Neat idea.

A friend of mine made a similar animated GIF type captcha a few years ago but based on multiple scrolling horizontal bars that would each reveal their portion of the underlying image including letters, and made a (friendly) bet that it should be pretty hard to solve.

Grabbing the entire set of frames and greyscaling them, doing an average over all of them and then applying a few minor fixups like thresholding and contrast adjustment worked easily enough as the letters were reveleaed in more frames than not (I don't think that would affect the difficulty much though if it were any diffierent). After that the rest of the image was pretty amenable to character recognition.

That's reminiscent of a (possibly apocryphal?) method I once read about to get "clean" images of normally crowded public places - take multiple photos over time, then median each pixel. Never had the opportunity to try it myself, but I thought it sounded plausible as a way to get rid of transient "noise" from an otherwise static image.

That's a real method:

https://digital-photography-school.com/taking-photos-in-busy...

https://petapixel.com/2019/09/18/how-to-shoot-people-free-ph...

But it only works well if the crowds move out of the way reasonably quickly.

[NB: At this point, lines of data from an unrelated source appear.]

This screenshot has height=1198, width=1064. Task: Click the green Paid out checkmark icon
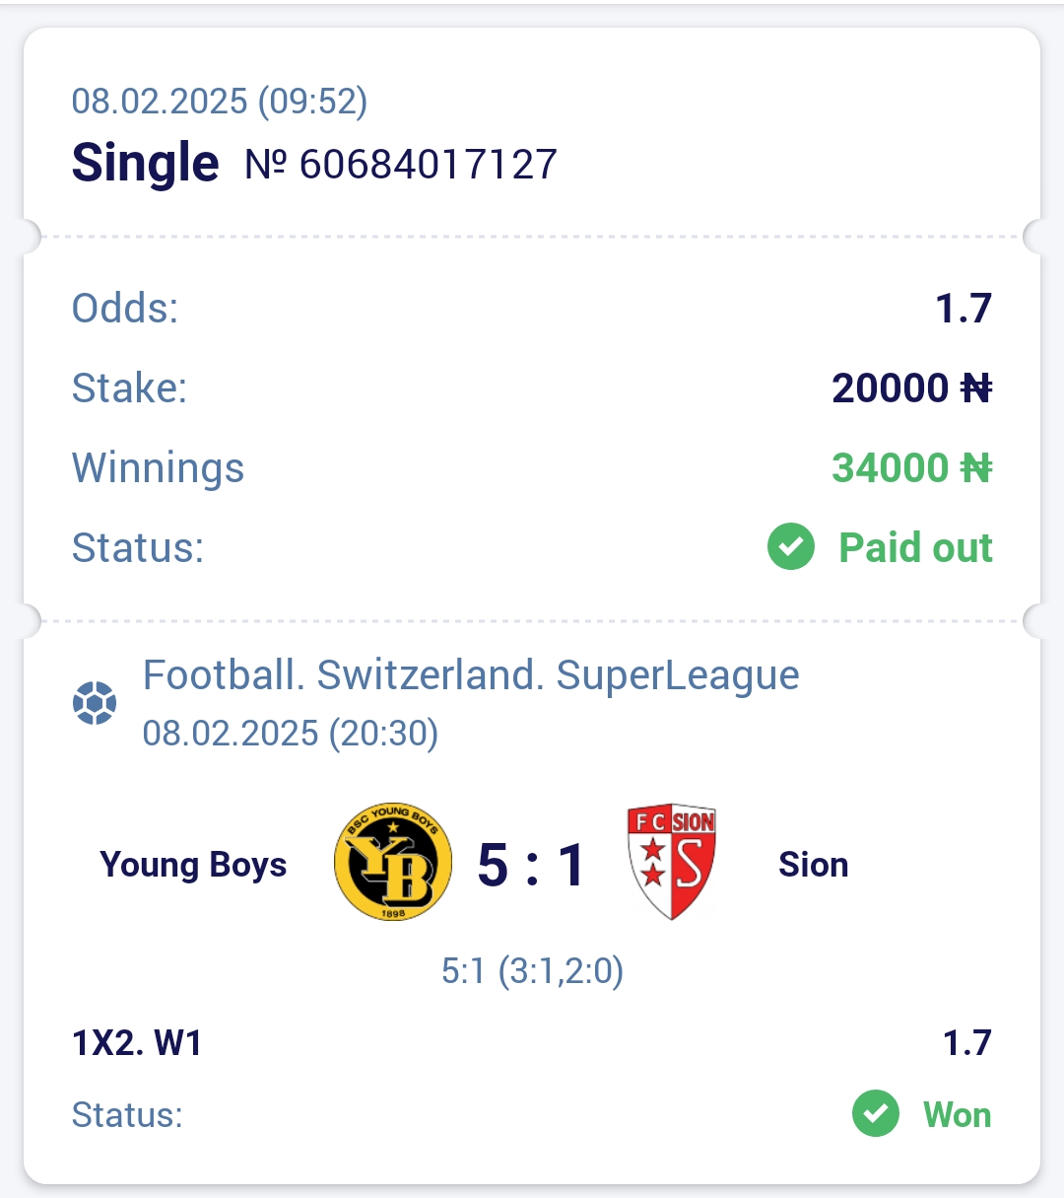[791, 547]
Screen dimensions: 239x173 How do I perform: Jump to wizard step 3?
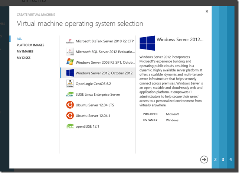(223, 160)
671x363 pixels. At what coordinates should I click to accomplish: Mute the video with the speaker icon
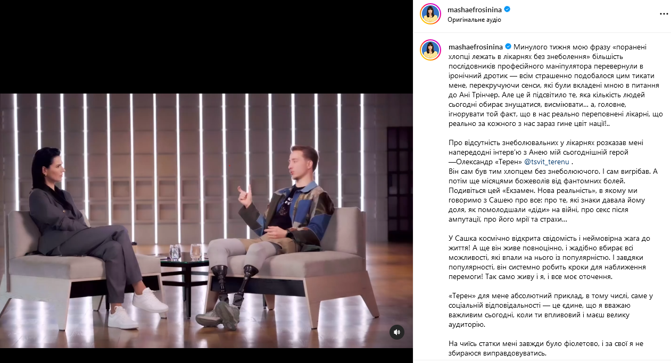coord(397,332)
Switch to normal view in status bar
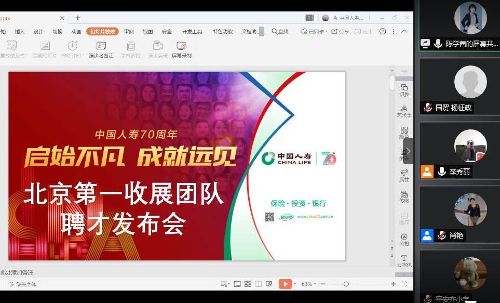The height and width of the screenshot is (303, 500). [x=237, y=284]
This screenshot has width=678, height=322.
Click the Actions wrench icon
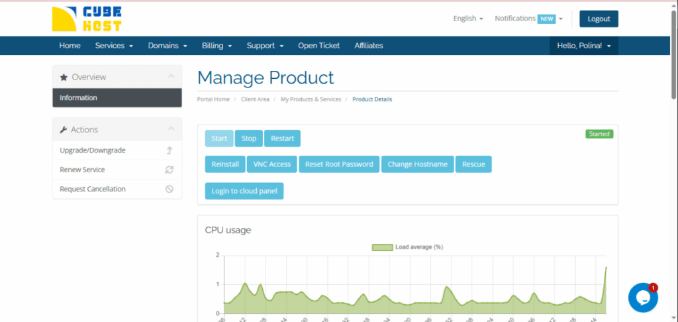(x=64, y=130)

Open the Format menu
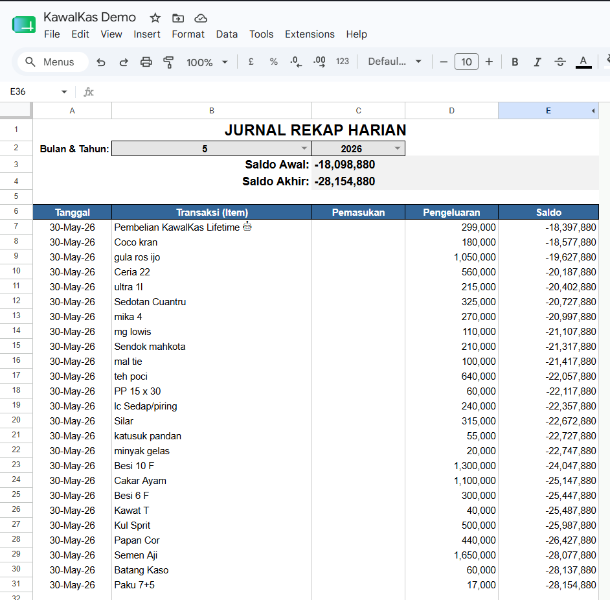tap(188, 34)
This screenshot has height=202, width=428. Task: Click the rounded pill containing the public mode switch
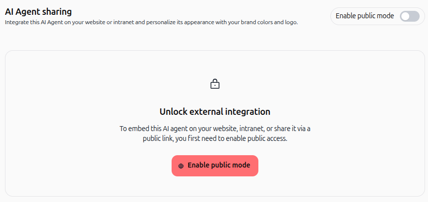pyautogui.click(x=378, y=16)
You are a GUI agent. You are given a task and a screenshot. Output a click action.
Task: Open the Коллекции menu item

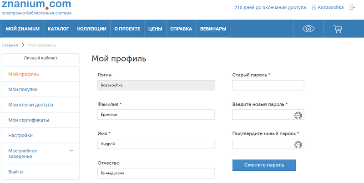(91, 29)
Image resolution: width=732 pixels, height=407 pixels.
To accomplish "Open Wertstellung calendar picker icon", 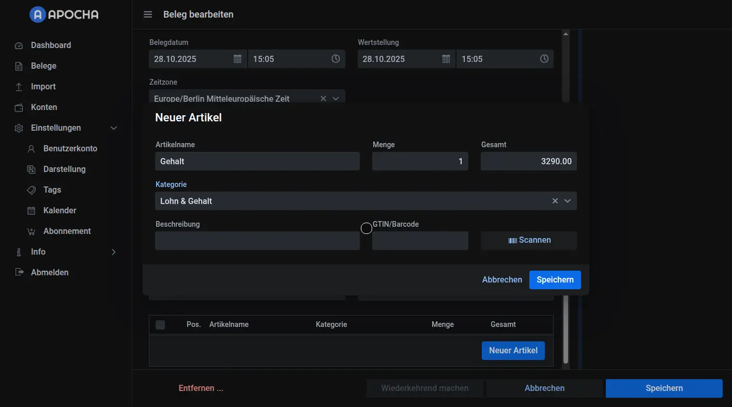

If we're taking about areas packed with people all blocking a certain area, and you need hours of shots, the change in ambient lighting over time will have negative effects on the end photo.

Ah, that's the method indeed! Thanks!

There's an analogue method too - just do a very long exposure of a busy street. There is so little reflected light from people (relatively speaking) that it barely registers on the film/sensor, hence they are 'invisible' in the final shot. That's why old street photos are sometimes empty of people, because both lenses and film were slow, leading to long exposures.